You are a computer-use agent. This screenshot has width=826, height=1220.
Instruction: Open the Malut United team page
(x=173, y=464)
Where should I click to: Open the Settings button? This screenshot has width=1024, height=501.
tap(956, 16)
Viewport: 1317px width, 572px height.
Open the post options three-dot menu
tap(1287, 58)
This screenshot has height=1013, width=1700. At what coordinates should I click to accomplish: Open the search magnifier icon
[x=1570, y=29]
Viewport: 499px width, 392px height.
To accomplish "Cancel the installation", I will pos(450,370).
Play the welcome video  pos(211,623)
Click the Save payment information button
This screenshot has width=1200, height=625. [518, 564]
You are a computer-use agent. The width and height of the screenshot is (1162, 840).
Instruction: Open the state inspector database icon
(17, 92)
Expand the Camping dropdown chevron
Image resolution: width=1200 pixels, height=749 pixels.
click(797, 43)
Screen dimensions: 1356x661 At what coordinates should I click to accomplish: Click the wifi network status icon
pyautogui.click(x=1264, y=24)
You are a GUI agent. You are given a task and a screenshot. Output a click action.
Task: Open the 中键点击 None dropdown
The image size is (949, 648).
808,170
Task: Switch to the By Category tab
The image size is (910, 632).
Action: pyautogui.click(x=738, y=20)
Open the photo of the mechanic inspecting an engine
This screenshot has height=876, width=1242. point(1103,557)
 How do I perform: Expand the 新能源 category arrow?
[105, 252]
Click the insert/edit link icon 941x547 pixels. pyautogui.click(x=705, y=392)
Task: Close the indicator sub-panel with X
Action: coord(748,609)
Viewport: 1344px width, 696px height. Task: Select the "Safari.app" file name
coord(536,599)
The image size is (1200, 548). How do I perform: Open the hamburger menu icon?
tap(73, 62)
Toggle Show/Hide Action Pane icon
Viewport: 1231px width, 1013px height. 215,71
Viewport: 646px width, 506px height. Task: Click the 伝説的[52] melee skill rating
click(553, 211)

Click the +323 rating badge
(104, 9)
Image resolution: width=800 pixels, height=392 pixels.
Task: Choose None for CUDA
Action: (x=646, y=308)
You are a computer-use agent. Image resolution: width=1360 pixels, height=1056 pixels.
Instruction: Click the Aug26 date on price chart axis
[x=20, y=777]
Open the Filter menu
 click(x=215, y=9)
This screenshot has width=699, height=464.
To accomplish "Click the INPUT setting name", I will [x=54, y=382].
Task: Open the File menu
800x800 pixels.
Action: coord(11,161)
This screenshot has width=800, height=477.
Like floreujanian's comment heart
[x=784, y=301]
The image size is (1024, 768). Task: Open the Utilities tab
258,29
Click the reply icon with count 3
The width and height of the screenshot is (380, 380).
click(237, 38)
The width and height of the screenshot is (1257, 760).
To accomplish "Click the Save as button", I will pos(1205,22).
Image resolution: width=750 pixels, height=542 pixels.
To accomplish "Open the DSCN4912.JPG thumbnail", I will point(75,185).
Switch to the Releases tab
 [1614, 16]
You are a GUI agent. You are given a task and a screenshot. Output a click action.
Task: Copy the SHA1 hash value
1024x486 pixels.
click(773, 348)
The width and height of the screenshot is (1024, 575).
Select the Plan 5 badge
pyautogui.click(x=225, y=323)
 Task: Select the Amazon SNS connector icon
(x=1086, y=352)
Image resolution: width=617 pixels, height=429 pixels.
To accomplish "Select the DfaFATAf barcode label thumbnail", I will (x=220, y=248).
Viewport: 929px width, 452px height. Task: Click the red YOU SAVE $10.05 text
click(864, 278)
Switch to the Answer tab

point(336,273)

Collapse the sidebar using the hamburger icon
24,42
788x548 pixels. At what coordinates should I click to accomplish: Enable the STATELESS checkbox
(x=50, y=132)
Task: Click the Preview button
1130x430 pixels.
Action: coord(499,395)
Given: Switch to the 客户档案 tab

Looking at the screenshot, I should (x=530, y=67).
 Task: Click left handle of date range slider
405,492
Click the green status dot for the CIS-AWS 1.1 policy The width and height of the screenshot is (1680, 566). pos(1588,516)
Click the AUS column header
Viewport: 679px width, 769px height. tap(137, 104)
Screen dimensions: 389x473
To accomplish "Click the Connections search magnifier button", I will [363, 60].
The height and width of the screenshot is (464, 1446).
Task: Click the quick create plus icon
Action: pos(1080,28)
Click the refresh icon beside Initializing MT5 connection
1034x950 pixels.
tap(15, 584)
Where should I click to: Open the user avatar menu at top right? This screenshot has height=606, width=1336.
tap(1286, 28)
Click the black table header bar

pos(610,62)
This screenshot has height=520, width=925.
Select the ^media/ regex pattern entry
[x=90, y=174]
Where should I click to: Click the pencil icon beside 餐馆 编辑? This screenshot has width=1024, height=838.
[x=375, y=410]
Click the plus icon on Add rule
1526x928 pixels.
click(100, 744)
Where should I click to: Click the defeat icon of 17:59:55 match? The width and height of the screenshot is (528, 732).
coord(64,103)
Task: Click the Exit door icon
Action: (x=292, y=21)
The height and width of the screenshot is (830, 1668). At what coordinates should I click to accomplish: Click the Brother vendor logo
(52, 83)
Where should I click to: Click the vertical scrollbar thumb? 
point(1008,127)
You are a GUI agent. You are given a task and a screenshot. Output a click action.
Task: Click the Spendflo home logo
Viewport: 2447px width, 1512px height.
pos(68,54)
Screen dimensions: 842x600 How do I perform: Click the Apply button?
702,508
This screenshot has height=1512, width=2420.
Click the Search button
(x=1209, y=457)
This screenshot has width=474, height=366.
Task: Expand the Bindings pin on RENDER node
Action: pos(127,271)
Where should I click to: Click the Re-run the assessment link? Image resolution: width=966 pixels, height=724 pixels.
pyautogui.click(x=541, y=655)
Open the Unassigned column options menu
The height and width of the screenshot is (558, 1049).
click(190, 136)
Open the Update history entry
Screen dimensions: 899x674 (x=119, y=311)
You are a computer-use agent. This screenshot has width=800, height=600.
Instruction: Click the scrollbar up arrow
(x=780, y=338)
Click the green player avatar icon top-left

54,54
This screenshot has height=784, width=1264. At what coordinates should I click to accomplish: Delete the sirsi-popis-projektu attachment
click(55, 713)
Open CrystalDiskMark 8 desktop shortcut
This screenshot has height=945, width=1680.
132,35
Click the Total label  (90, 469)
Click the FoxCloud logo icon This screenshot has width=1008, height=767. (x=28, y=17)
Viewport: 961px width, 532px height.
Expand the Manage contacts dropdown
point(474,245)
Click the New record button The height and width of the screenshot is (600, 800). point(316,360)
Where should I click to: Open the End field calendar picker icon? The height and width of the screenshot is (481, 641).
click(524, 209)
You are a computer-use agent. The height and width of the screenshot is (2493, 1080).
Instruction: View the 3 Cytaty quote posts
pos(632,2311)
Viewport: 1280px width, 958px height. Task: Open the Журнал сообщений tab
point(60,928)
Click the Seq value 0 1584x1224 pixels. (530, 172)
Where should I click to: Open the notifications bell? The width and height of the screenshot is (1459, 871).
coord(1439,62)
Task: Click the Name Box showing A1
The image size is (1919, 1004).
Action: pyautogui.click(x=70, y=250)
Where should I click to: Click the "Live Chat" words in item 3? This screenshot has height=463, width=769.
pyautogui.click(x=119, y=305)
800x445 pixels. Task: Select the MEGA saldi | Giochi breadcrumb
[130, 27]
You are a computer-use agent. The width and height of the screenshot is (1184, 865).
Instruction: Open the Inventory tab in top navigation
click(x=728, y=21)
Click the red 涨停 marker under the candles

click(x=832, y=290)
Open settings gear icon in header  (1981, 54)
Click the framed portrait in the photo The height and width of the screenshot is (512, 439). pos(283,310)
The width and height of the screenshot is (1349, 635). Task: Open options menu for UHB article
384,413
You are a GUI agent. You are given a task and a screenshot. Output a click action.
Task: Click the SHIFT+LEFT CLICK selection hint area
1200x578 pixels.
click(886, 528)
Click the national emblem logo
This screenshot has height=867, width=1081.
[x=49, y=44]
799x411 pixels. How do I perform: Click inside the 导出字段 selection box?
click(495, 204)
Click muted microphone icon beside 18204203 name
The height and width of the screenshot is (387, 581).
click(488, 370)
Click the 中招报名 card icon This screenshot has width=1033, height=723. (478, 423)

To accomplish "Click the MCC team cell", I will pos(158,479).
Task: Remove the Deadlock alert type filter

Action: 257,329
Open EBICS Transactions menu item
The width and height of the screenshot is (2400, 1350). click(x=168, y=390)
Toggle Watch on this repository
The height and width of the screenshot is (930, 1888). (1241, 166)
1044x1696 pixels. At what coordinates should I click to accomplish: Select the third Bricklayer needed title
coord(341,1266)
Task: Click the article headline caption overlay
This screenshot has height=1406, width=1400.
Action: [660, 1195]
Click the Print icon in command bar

===

■ WORK TO BE COMPLETED ■
Copy each line holding the word "value" from the listing above.

■ TASK ANSWER ■
Task: Copy the SHA1 hash value
Click the Seq value 0 1584x1224 pixels. (530, 172)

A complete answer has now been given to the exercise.